Minha docker-compose.yamlaparência é assim (simplificada):
services:
container_a:
image: nginx:latest
ports:
- '10.0.1.254:80:80'
container_b:
image: alpine:latest
Agora posso acessar o nginx usando wget http://10.0.1.254no host. Também posso acessá-lo da mesma maneira a partir de um peer VPN (por exemplo 10.0.1.1). Mas quando tento fazer isso de outro contêiner do Docker (por exemplo docker compose exec container_b wget http://10.0.1.254), recebo um tempo limite. No entanto, posso executar ping no host ( docker compose exec container_b ping 10.0.1.254).

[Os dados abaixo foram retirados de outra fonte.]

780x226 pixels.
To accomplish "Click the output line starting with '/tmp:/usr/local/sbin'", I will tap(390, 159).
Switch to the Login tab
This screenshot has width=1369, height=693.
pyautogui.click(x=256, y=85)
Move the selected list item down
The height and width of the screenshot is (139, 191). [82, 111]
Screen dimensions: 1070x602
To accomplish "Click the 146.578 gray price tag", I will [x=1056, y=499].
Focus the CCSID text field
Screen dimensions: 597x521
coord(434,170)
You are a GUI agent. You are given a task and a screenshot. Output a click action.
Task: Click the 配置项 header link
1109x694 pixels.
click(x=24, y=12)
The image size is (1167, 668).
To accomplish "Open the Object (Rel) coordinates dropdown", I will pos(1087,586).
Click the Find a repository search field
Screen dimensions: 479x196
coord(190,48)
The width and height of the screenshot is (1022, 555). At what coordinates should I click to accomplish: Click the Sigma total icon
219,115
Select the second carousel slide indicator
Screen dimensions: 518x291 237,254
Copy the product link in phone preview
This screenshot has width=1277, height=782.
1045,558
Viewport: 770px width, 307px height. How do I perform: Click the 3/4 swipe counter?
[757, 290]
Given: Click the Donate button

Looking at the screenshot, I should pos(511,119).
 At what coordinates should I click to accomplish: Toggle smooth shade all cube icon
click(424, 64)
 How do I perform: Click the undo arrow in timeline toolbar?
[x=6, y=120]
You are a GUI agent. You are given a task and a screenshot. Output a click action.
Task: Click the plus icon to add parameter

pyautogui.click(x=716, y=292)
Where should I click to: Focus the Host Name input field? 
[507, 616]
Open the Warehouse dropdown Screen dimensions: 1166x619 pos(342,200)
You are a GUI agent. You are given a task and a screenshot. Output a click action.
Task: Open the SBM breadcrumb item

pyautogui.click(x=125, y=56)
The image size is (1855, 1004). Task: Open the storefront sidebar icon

Meu palpite é que isso tem algo a ver com a maneira como o Docker mapeia as portas no host. Mas não consigo encontrar muita informação sobre isso. Alguém sabe por que isso não funciona?
Responder1
Acontece que eu ainda tinha o UFW instalado, que foi configurado para permitir conexão de entrada a esta porta na wg0interface. Mas o sistema foi inteligente o suficiente para pegar um atalho diretamente de uma interface virtual do Docker para outra, ignorando esta regra ACCEPT para a wg0interface.
Eu descobri isso usando tail +1f /var/log/ufw.loge executando o wgetcomando com falha no outro contêiner do Docker.
No meu caso a solução foi simplesmente desabilitar o UFW ( sudo ufw disable), pois não estou usando mesmo.